Ucrânia acusa Gazprom de reduzir fornecimento de gás aos consumidores europeus

04.01.2009 - 10:49 Por Lusa
Oleg Dubina, director da empresa pública Natfogaz da Ucrânia, considerou que a Rússia está a reduzir os fornecimentos de gás aos clientes europeus para acusar a Ucrânia de roubar combustível dos gasodutos.
"Hoje estou convencido de que a Rússia não fornece aos seus consumidores quantidade suficiente de gás para dizer que os ucranianos roubam", declarou Dubina, numa entrevista ao canal televisivo ucraniano "5".
Ao mesmo tempo, considera que as conversações entre a Naftogaz e a Gazprom (da Rússia) não se realizam no campo económico, mas no político, sublinhando que as declarações da direcção do consórcio russo são prova disso. "A última declaração do respeitado senhor Miller (presidente da Gazprom) já é alta política. Ela não saiu da minha boca, mas da boca da direcção da Gazprom", frisou.
Depois do primeiro-ministro russo, Vladimir Putin, ter anunciado a descida do preço do gás para a Ucrânia de 418 dólares por mil metros cúbicos para 250, Miller voltou ao preço antigo, justificando essa subida com o facto de Kiev ter recusado o "preço preferencial" do combustível azul russo.
Oleg Dubina considerou também que, se as conversações com a Rússia sobre o gás entrarem num beco sem saída, será necessária a intervenção dos chefes dos governos russo e ucraniano ou de uma terceira parte. "Se chegarmos a um beco sem saída nesta questão, deveremos chamar os governos para que tomem decisões, cheguem a acordos, assinem documentos e nos dêem ordens, ou será precisa uma terceira parte", acrescentou.

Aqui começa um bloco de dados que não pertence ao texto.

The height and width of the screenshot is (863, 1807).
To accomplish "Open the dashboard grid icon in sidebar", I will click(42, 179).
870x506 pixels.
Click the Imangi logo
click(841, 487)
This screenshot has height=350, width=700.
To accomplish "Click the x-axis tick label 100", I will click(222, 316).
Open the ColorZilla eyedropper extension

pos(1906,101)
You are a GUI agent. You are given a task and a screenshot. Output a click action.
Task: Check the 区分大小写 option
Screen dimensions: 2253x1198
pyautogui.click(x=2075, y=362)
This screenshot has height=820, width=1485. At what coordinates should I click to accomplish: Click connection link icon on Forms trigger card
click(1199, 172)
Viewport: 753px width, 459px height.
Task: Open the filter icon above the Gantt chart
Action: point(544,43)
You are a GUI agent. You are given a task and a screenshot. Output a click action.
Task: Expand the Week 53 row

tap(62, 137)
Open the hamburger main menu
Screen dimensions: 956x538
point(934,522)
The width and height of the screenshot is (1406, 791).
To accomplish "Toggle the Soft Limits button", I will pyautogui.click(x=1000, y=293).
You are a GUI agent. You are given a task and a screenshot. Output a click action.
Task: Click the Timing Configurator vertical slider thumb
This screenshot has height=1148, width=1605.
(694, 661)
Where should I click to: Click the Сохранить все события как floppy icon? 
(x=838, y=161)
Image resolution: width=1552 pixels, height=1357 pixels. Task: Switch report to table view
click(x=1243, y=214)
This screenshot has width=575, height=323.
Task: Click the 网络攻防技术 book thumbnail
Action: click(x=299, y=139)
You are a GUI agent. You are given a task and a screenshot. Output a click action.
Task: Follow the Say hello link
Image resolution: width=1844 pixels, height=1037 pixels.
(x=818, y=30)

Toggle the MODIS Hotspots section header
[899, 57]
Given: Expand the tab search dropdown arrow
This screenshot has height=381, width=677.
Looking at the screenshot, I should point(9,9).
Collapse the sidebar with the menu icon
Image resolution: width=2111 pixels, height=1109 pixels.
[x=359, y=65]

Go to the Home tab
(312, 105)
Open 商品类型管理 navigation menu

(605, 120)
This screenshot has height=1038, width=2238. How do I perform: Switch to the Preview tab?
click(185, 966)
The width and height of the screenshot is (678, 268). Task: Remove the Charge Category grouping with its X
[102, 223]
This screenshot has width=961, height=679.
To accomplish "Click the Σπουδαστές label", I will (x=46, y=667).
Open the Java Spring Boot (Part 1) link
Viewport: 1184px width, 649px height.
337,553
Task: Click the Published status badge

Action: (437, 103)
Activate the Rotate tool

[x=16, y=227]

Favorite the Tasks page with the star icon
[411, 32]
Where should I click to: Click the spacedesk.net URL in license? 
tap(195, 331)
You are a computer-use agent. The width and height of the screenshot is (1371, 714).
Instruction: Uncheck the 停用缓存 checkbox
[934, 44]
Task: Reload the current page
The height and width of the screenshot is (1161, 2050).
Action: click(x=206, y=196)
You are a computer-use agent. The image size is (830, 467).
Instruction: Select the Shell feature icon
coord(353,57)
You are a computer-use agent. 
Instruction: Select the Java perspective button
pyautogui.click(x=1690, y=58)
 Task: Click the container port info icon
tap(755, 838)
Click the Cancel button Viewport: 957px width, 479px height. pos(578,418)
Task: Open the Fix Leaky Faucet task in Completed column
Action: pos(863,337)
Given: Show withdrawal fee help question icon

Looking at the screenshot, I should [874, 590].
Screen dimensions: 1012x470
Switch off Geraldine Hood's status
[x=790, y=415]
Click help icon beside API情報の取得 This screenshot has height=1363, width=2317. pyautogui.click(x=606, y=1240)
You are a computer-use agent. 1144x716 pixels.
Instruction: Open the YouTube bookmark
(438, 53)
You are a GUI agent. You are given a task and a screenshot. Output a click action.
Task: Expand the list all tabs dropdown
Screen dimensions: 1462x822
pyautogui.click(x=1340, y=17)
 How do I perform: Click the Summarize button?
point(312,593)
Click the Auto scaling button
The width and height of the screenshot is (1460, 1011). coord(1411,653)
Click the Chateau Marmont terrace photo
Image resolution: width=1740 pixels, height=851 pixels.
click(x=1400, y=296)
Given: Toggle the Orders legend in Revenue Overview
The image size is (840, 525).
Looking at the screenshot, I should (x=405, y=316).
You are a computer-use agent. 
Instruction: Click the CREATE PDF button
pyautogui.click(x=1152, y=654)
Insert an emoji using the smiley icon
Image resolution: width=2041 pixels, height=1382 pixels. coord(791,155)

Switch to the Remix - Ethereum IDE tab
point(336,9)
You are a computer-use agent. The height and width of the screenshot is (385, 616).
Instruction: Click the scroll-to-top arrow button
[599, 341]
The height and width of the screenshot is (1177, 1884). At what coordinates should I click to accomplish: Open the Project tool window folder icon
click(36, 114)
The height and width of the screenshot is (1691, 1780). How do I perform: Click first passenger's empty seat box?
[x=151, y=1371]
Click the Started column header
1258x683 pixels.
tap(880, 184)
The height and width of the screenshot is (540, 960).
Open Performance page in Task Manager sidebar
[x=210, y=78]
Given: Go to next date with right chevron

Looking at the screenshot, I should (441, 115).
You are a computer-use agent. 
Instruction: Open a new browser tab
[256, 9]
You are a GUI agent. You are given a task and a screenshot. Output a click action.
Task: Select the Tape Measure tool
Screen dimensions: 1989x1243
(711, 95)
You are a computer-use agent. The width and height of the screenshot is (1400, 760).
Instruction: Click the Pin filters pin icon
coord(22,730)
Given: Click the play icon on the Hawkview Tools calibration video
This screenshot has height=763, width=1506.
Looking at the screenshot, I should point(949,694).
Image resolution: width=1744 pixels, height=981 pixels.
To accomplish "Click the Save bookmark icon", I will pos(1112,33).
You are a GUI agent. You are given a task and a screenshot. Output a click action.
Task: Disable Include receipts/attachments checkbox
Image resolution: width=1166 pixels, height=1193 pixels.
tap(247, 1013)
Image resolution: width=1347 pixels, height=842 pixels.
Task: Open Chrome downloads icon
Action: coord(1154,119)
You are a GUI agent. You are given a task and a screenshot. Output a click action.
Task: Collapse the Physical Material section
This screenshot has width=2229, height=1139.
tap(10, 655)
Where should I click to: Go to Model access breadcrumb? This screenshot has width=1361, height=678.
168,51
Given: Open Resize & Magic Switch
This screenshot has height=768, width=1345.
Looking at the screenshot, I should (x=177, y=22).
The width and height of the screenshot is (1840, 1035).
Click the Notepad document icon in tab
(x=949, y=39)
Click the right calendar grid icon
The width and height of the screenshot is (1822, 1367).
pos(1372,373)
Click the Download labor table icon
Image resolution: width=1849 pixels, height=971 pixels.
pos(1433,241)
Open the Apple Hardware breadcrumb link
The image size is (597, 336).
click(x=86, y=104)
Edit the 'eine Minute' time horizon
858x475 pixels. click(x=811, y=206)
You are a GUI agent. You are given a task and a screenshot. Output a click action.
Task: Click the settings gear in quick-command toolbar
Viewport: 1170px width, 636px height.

O dirigente da Nafotogaz da Ucrânia defende que a União Europeia (UE) poderá ser a intermediária para "determinar se alguma das partes recorre à pressão económica ou política sobre a outra, se as exigências de alguma das partes têm realmente fundamento económico".
Por outro lado, Dubina mostrou-se pronto a ir a Moscovo para assinar os novos contratos sobre fornecimento de gás, mas frisou: "Só assinarei documentos economicamente fundamentados para a Ucrânia e a Naftogaz".
As negociações russo-ucranianas saldaram-se num fracasso no dia 31 de Dezembro. Kiev rejeitou a "tarifa preferencial" russa de 250 dólares por mil metros cúbicos de combustível azul, contra os 179,5 dólares pagos em 2008, e afirma estar disposta a pagar entre 200 e 235 dólares por igual quantidade de gás. Moscovo respondeu com um novo aumento para 418.
A União Europeia já convocou uma reunião para o próximo dia 9, com a participação de representantes russos e ucranianos, com vista a conseguir a normalização da situação.
Urmas Paet, ministro dos Negócios Estrangeiros da Estónia, defende que a UE deve procurar fontes de energia alternativas ao gás russo.
"Semelhantes crises não seriam tão sérias se existissem outros canais de fornecimento de gás para a UE. Então, a dependência em relação à Gazprom não teria uma força tão tenebrosa", considerou.
Segundo Paet, a União Europeia deve pressionar a Rússia e a Ucrânia "com vista a que as conversações tenham um carácter económico". "Não é normal quando as conversações sobre o preço do gás são realizadas pelos dirigentes dos Estados", concluiu Paet.